### Dataset records

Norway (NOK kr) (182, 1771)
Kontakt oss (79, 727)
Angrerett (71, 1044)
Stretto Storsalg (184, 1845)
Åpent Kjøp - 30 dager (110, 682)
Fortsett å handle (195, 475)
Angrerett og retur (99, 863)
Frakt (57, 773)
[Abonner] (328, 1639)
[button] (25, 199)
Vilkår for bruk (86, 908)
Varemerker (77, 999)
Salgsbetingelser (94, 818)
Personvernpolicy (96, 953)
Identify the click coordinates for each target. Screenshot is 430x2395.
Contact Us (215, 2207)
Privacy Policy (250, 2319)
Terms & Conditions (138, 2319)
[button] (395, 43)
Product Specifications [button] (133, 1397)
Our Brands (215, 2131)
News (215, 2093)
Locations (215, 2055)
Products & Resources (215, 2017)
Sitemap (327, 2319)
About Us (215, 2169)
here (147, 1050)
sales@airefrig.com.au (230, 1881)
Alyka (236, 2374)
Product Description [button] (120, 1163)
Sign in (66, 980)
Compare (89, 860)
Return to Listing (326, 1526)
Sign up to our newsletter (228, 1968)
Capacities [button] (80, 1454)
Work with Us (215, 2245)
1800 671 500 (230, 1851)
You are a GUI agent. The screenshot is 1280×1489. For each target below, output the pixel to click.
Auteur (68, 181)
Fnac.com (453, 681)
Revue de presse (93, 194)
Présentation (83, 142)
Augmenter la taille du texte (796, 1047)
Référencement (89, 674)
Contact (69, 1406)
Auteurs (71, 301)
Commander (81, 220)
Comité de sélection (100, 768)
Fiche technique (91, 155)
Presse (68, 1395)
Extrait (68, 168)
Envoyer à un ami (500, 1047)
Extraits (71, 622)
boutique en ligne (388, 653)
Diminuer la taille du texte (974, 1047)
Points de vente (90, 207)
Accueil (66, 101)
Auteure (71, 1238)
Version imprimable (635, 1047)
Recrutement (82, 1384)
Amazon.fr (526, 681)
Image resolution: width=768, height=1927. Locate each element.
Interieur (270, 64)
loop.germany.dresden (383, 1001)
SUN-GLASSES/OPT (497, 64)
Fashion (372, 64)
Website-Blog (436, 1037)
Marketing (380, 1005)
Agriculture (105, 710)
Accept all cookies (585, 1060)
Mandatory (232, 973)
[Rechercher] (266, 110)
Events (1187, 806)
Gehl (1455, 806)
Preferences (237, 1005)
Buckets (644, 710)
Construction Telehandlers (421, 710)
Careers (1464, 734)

######

Task: Starting at the line that contains "Product Specifications [button] (133, 1397)" and ending at the last line of the data, repeat each line exactly; include nothing else.

Task response:
Product Specifications [button] (133, 1397)
Our Brands (215, 2131)
News (215, 2093)
Locations (215, 2055)
Products & Resources (215, 2017)
Sitemap (327, 2319)
About Us (215, 2169)
here (147, 1050)
sales@airefrig.com.au (230, 1881)
Alyka (236, 2374)
Product Description [button] (120, 1163)
Sign in (66, 980)
Compare (89, 860)
Return to Listing (326, 1526)
Sign up to our newsletter (228, 1968)
Capacities [button] (80, 1454)
Work with Us (215, 2245)
1800 671 500 (230, 1851)
You are a GUI agent. The screenshot is 1280×1489. For each target below, output the pixel to click.
Auteur (68, 181)
Fnac.com (453, 681)
Revue de presse (93, 194)
Présentation (83, 142)
Augmenter la taille du texte (796, 1047)
Référencement (89, 674)
Contact (69, 1406)
Auteurs (71, 301)
Commander (81, 220)
Comité de sélection (100, 768)
Fiche technique (91, 155)
Presse (68, 1395)
Extrait (68, 168)
Envoyer à un ami (500, 1047)
Extraits (71, 622)
boutique en ligne (388, 653)
Diminuer la taille du texte (974, 1047)
Points de vente (90, 207)
Accueil (66, 101)
Auteure (71, 1238)
Version imprimable (635, 1047)
Recrutement (82, 1384)
Amazon.fr (526, 681)
Image resolution: width=768, height=1927. Locate each element.
Interieur (270, 64)
loop.germany.dresden (383, 1001)
SUN-GLASSES/OPT (497, 64)
Fashion (372, 64)
Website-Blog (436, 1037)
Marketing (380, 1005)
Agriculture (105, 710)
Accept all cookies (585, 1060)
Mandatory (232, 973)
[Rechercher] (266, 110)
Events (1187, 806)
Gehl (1455, 806)
Preferences (237, 1005)
Buckets (644, 710)
Construction Telehandlers (421, 710)
Careers (1464, 734)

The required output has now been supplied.